Startups and the Death of Expertise
There are many startup-related myths out there. These myths occur when the rare and exceptional events become assumed to be the mundane and normal. This is to be expected; if an event were mundane it would not be reported in the media or shared among people. Mundane events are ignored.
It's through these exceptions that the majority of the country view startups. Speaking a bit out of turn; this has accelerated in the years since Facebook's founding and the premiere of The Social Network. Let's be clear: everything about Facebook is an exception. The market cap for Facebook (as of this writing) is $557.88 Billion dollars. That is massive and, at the end of the second quarter of 2018, this put Facebook at fifth most valuable public company in the world. The companies with higher value than Facebook are Apple, Amazon, Alphabet (Google), and Microsoft. This means that all those tech/founder stories we talk about are the five most valuable companies; not the average fair.
There is nothing normal about the Facebook experience. Let's give all credit to Mark Zuckerberg (and similar to Steve Jobs, Jeff Bezos, Larry Page & Sergey Brin, and Bill Gates). An amazing technologist, who is also an amazing business person, who has a solid background, quality education, a host of good luck, great timing, and, effectively, flawless execution, is how you get to be founder and leader of one of the world's most valuable companies (and one of the richest individuals in the world).
One lesson that people seem to take away from stories like Facebook is that the prototypical founder should be like Mark Zuckerberg: male, young, Harvard (or Stanford, etc.) educated. I won't call Mark Zuckerberg white, because he is ethnically (if not always religiously) Jewish, but he does have a lot of classic things going for him. (A future rumination on white vs. Jewish is coming at some point.)
Let's zoom in on the "young" part of this profile. When you start a company between the ages of 18-22, you're probably not very experienced (at much of anything). I hear people make this leap from young and inexperienced to believing that lack of experience is the cause of the startup's success. This is a theory that cuts both ways.
A lack of experience provides several advantages in starting a new business:
- Ability to think of new solutions to user problems due to coming at the situation/problem/market with no preconceived notions
- Ignorance of previously tested solutions that may not have worked in the past, but may work now
- Ignorance of rules and regulations that prevent certain solutions from being attempted (*N.B.* experienced entrepreneurs can always chose to break laws/regulations)

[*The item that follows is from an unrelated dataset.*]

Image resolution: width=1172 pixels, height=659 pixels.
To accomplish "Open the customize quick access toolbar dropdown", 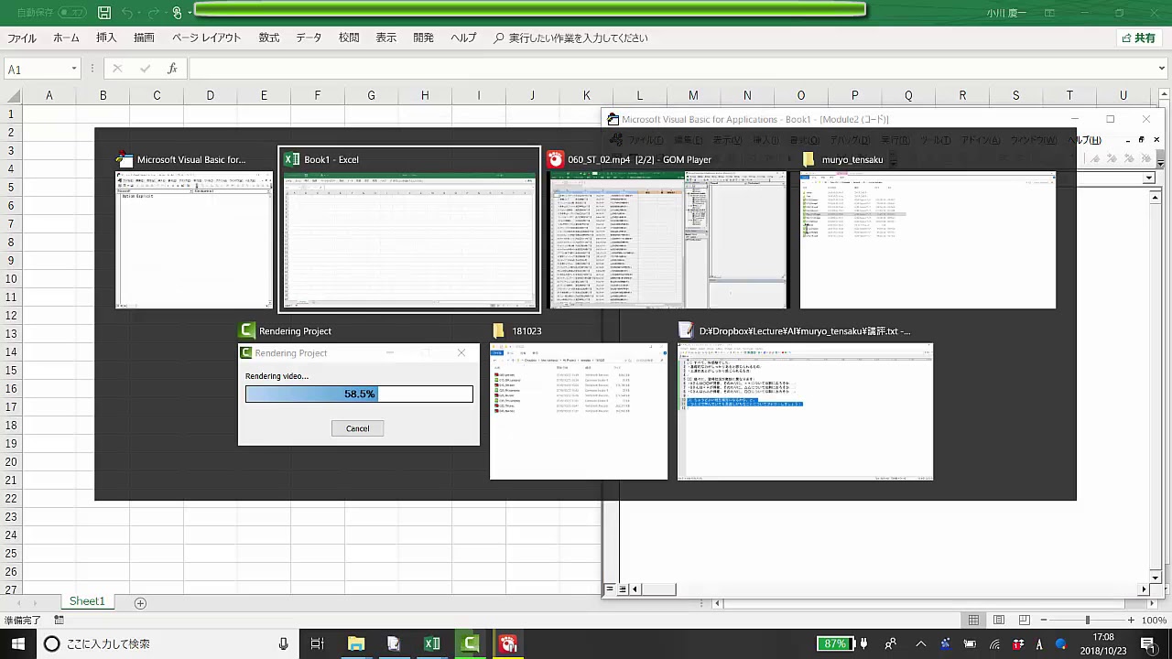I will (190, 13).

A lack of experience also creates disadvantages:
- Trying solutions that have previously been tried and don't work
- Not understanding external requirements that can integrated
- Not knowing with whom to speak to gain experience
- Much more...
The point I want to dive in on is the double-edged sword of not knowing what won't work/what you can't do and knowing what will work/what you can and cannot do.
This is near and dear to my heart in financial services, which is a highly-regulated industry. When I started Wallaby, I was sure I knew enough to make my dream of a single card for all your credit cards come true. In reality, I wasn't successful at ignoring some of the restrictions. In this case, I somehow got a bit of the worst of both sides.

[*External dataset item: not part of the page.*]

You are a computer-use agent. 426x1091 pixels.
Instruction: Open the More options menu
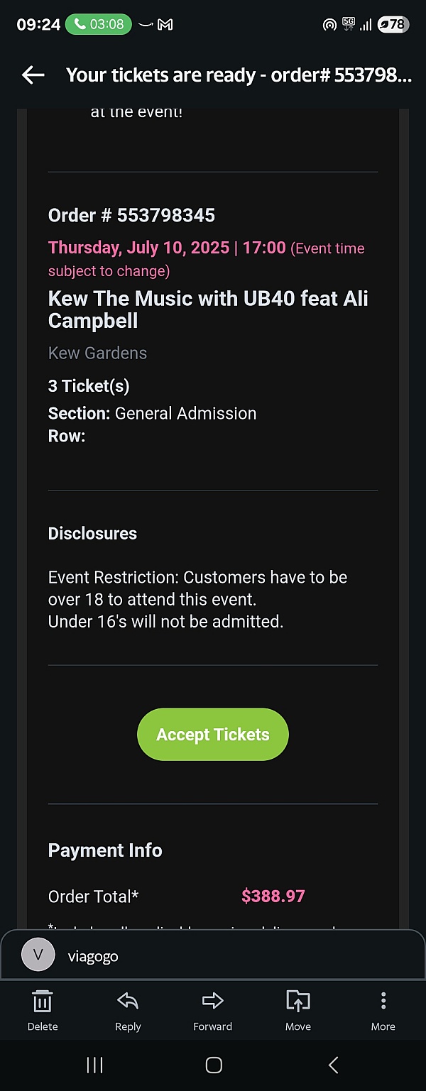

As I think about new startups and engage with founders I am torn between seeing that their lack of experience will enable to them to break through or that it will harm their success. The idealism surrounding the no-experience/no-expertise founder is part of a broader societal wave that even has its own book. That review puts it well.
This is part of a larger wave of anti-rationalism that has been accelerating for years — manifested in the growing ascendance of emotion over reason in public debates, the blurring of lines among fact and opinion and lies, and denialism in the face of scientific findings about climate change and vaccination.
I want to believe that certain parts of expertise carry over from field to field. If I am good at building teams and building software-based technology products in Financial Services, I want to believe that I can do so in another field (human resources, for example). On the opposite side, I believe that my long experience, network, and knowledge in financial services technology makes me uniquely empowered to advance solutions in that field. I don't know if I can (or should) be able to have it both ways.
Simply put: I want to think that expertise and experience matters, but it must also be acknowledged that a new look or a lack of knowledge can help. My favorite example here is Stripe, which is a private merchant processing company worth more than $9 Billion as of last report in 2016. Someone mentioned them to me years ago when they were founded and I thought: "What a terrible business! Merchant processing is low margin, commoditized, and controlled by very few large players." I didn't give the founders credit for finding a new solution to an old problem that the existing players had ignored. Merchant processing is still low-margin, but Stripe has grown very quickly and grabbed unique market share with quality product. That makes it a good business for them. They didn't know enough to talk themselves out of what an experienced person would think is bad idea.
I don't have enough knowledge on this issue to decide what the answer is. I'm currently taking the middle position: Sometimes experience helps, and sometimes it hurts. The key to success lies in knowing where to do something new and where to use knowledge (your own or others) to advance your goals.